Manchester By The Sea, la recensione

di Alessandro Faralla (Responsabile Cultura e Spettacoli F&D)

Casey Affleck

È impossibile congelare una ferita ancora apertissima, è quasi stoico riuscire persino a camminare per chi come Lee Chandler non conosce più il potere delle parole.
Manchester By The Sea di Kenneth Lonergan parla di sofferenza, di vuoto, di assenza di prospettiva in un’ambientazione come la cittadina della costa nord settentrionale del Massachusetts, che da il titolo al film, tanto pacifica da rendere lacerante ogni piccolo mutamento.

Casey Affleck è Lee Chandler, un uomo dimesso e solitario che trascorre la sua vita come tuttofare e idraulico in un condominio di Boston. Alla morte del fratello maggiore Joe è costretto a far ritorno a Manchester, la città dove è cresciuto perché è stato nominato nel testamento del fratello  tutore del nipote sedicenne Patrick (Lucas Hedges).
Questa piccola comunità di pescatori, con le sue casette tutte di diversa tonalità, le barche e i gabbiani che la proteggono come custodi ha un sapore catartico, consolatorio ma non per Lee e il suo animo smarrito. Impreparato non solo nel gestire la morte del fratello prendendosi cura del nipote ma inerme dinanzi allo specchio dei propri drammi.
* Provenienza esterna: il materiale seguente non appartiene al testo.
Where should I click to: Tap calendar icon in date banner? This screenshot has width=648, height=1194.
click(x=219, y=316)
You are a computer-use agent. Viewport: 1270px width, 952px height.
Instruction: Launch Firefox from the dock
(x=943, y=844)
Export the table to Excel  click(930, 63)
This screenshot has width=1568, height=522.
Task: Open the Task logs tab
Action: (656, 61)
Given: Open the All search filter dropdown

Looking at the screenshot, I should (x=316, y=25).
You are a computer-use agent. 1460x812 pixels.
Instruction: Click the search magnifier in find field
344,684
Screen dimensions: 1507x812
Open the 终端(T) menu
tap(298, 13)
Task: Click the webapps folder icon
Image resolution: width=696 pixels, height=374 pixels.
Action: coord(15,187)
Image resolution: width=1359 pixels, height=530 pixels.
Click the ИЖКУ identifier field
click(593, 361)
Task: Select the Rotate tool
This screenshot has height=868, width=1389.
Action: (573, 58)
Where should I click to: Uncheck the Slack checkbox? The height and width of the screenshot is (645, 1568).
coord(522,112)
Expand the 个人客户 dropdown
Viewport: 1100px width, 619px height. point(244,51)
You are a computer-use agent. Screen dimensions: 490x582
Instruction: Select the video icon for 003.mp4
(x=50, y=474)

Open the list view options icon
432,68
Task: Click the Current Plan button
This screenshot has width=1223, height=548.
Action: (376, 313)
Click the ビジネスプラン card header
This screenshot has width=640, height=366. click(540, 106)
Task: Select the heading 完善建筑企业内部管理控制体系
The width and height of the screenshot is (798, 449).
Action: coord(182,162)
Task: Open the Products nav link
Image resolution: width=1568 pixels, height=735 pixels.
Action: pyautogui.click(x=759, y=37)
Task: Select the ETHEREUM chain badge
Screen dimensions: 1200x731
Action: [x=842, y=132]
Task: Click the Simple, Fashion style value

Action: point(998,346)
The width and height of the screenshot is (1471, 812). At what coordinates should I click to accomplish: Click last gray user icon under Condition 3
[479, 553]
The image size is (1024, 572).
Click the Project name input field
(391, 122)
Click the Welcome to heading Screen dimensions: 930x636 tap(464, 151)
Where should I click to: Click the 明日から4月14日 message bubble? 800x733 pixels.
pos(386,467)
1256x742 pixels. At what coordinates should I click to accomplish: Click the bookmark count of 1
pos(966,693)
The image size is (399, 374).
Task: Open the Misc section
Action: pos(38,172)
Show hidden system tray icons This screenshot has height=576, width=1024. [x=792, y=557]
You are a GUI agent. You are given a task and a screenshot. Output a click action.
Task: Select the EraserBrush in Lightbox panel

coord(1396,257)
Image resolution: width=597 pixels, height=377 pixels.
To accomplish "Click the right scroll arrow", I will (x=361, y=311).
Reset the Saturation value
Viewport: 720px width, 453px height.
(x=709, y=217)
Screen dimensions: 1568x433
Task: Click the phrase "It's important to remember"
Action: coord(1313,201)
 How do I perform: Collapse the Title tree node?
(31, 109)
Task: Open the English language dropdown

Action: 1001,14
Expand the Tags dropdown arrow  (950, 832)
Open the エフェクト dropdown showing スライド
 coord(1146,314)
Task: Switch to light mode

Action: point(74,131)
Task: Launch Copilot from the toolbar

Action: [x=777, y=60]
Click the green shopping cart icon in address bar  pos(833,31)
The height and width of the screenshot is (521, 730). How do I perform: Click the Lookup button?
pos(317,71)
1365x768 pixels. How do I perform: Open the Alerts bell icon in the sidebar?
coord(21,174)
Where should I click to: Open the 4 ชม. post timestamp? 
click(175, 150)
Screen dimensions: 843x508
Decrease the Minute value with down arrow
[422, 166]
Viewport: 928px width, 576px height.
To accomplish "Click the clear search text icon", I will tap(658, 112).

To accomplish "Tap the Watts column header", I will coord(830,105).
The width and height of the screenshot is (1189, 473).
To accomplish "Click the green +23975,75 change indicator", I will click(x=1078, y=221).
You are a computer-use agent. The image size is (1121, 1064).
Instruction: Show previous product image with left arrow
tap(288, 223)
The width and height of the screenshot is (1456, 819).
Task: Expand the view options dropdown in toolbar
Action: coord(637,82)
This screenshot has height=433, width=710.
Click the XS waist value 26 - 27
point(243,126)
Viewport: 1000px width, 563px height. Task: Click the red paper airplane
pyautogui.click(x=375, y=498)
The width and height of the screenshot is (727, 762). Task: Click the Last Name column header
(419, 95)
Manchester By The Sea ha l’angoscia di un dolore indelebile, che riecheggia costantemente tra passato e presente come se fosse un’unica realtà. Kenneth Lonergan mostra la drammaticità di questo scenario senza enfasi, non invadendo le emozioni dei protagonisti; non ci sono strappi o situazioni portate all’estremo, non serve gridare o evocare, capisci perfettamente il male di Lee Chandler, la sua immobilità, il suo essere bloccato come la barca dove un tempo pescava assieme a Patrick e Joe. È cristallino come a differenza del nipote Patrick, anch’esso schivo e rigido nella postura, Lee non abbia nessun riferimento per sfuggire da quell’apatia: nessuna band, nessuna doppia ragazza, niente con cui mitigare il suo esser assente da tutto e tutti.

Il film si avvale di  una scrittura onesta nel raccontare lo straniamento di un’anima persa senza indugiare più del dovuto nel suo vuoto perché è sufficiente il viso scavato di Casey Affleck, i brevi discorsi che fuoriescono dalle sue labbra cucite, a restituirti l’atrocità di un demonio che ti schiaccia le spalle impedendoti di alzare lo sguardo gelandoti mente e cuore così che diventa inevitabile sentirsi in quella condizione, e di essere fisicamente in quel tempo.
Perchè Manchester By The sea non è solo un luogo gelido dove è arduo lasciarsi le ferite alle spalle, è la stagione di una paralisi esistenziale che non si esaurisce nell’attualità di una nuova tragedia, e che non può svanire nelle due ore di un film.
Kennet Lonergan lo sa bene e ritrae tutto ciò con una dovizia che ti appare naturalissima eppure è ponderata come il vero e unico reale dialogo di tutto il film tra Michelle Williams e Casey Affleck, una scena che è lo specchio di tutto Manchester By The Sea: ti senti dannatamente vicino ai protagonisti non per quello che dicono, ma per la maniera faticosissima con cui tentano di esprimere quel magone che li dilania fino alle viscere, in definitiva per ciò che non dicono e per come fanno propri quei silenzi dolorosissimi.